Regelmäßige Kontrollen Eine
regelmäßige Kontrolle der Tiere ist wichtig, um Probleme rechtzeitig
erkenne zu können und Verluste zu vermeiden. Hier ist zu bedenken, dass es
sich um keinen Schlaf im eigentlichen Sinne handelt. Wir wecken die Tiere also
nicht, wenn wir sie kurz aus der Kiste herausnehmen, selbst wenn sie leichte
Reaktionen zeigen. Es handelt sich um eine Kältestarre und wenn die Tiere
nicht "aufgetaut" werden, wachen sie auch nicht auf.

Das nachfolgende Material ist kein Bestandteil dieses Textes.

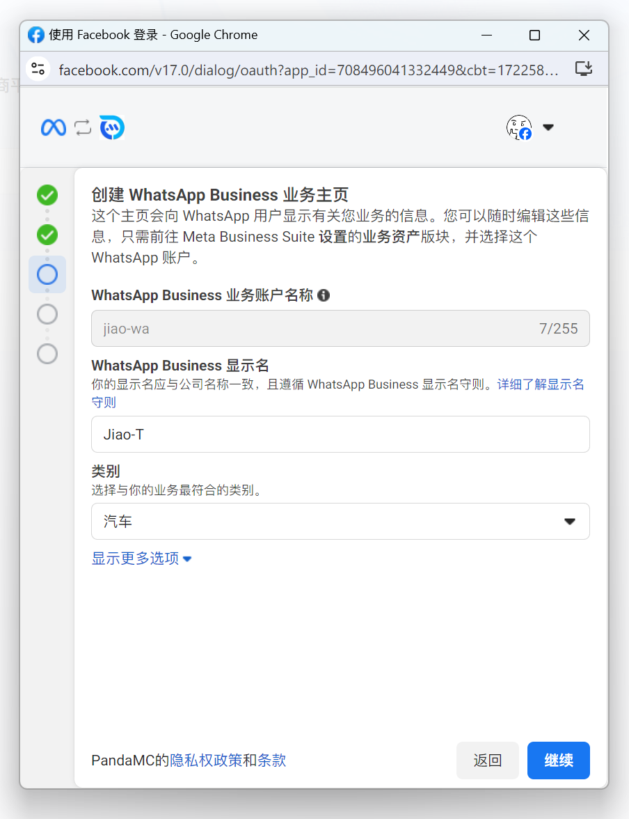The width and height of the screenshot is (629, 819).
Task: Select the fifth step circle indicator
Action: tap(47, 354)
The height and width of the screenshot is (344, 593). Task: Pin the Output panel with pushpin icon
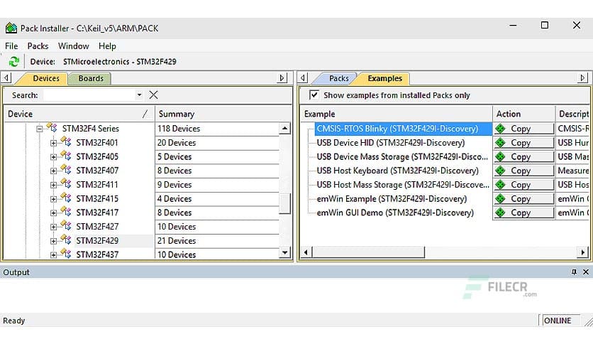tap(574, 272)
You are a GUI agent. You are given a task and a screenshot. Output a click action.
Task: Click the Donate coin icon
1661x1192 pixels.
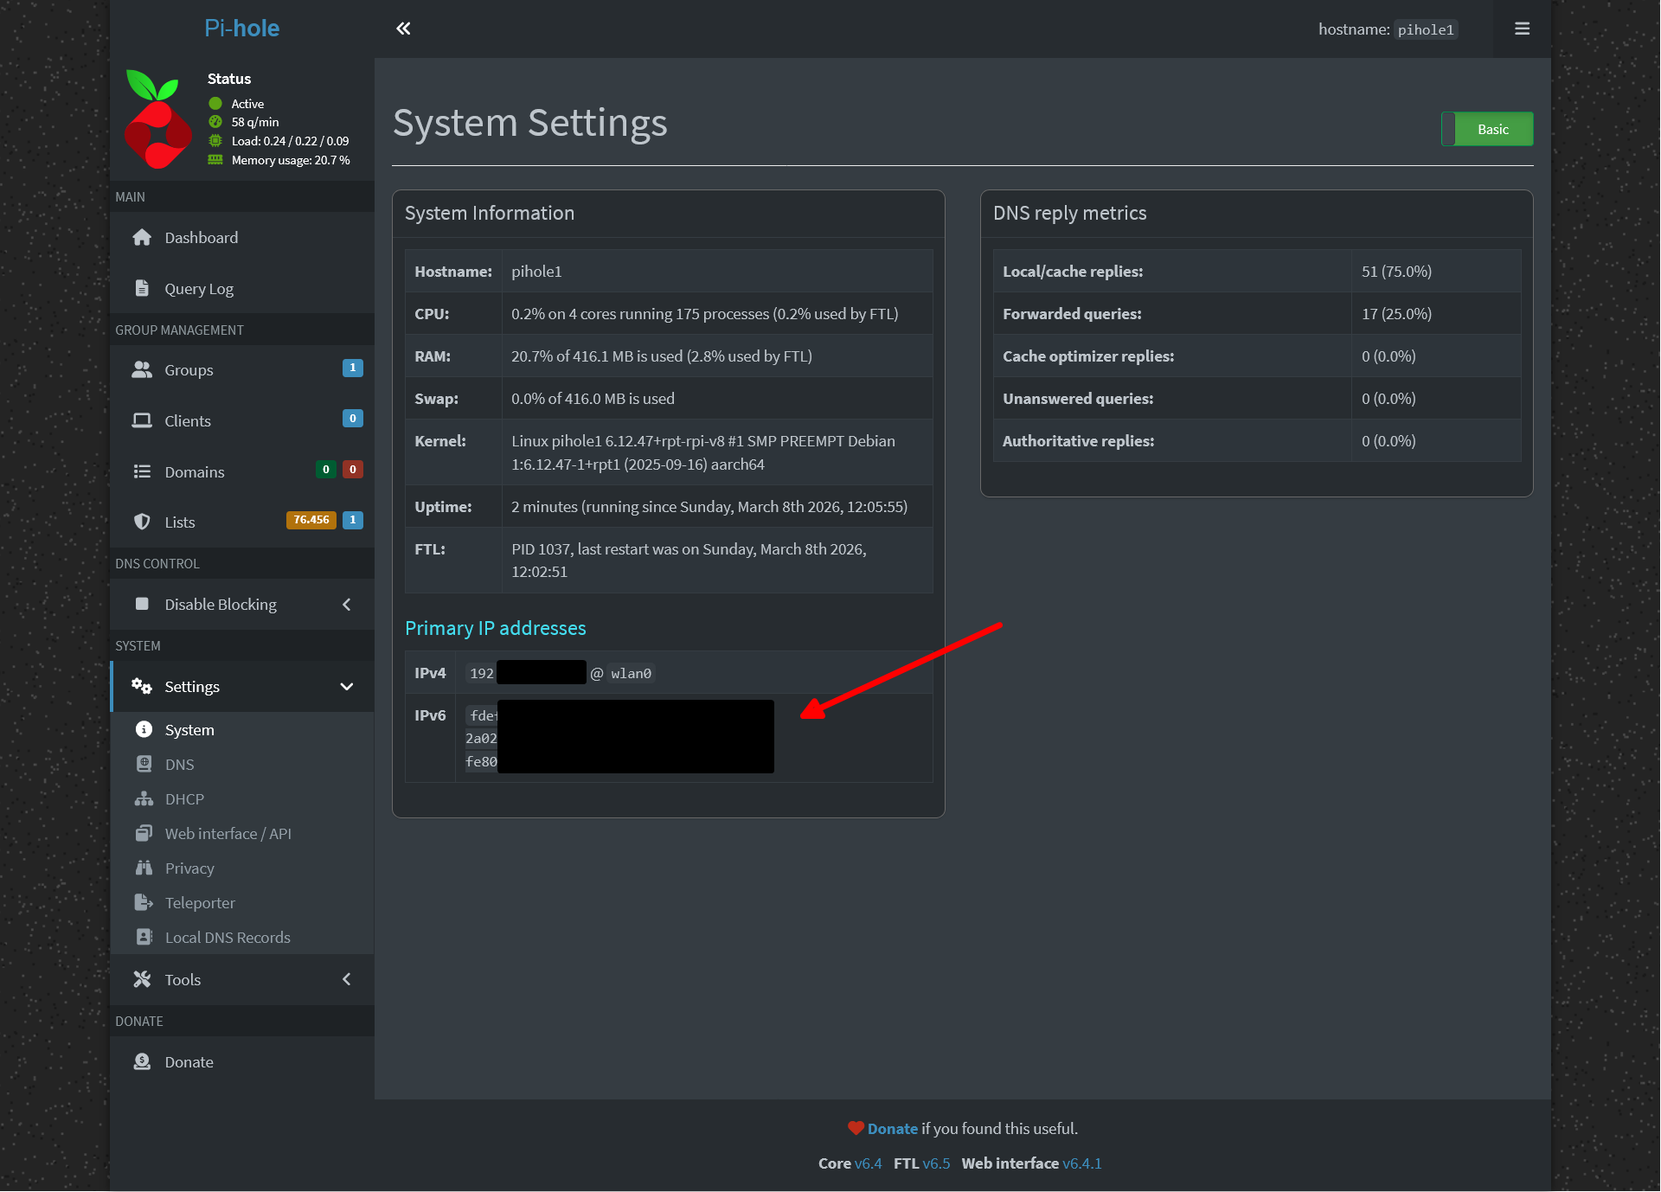(x=142, y=1061)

Bei diesen Kontrollen,
die alle 7-14 Tage stattfinden sollten, werden die Tiere gewogen und das
Gewicht notiert und verglichen (im Idealfall verlieren die Tiere gar kein
Gewicht; ab einem Verlust von 10 Prozent oder mehr sollten Sie Ihren Tierarzt
konsultieren). Des weiteren ist der Panzer auf Erweichungen und Rötungen
zu kontrollieren, die Augen (eingesunken, hervorgequollen, Ausfluss etc.) sowie
die Nasenlöcher. Ist alles in Ordnung werden die Tiere zurückgesetzt
und das Moos gegebenenfalls neu angefeuchtet. Je nach Größe des
Kühlschrankes reicht die durchgeführte Belüftung aus, kleinere
Geräte können öfter geöffnet werden.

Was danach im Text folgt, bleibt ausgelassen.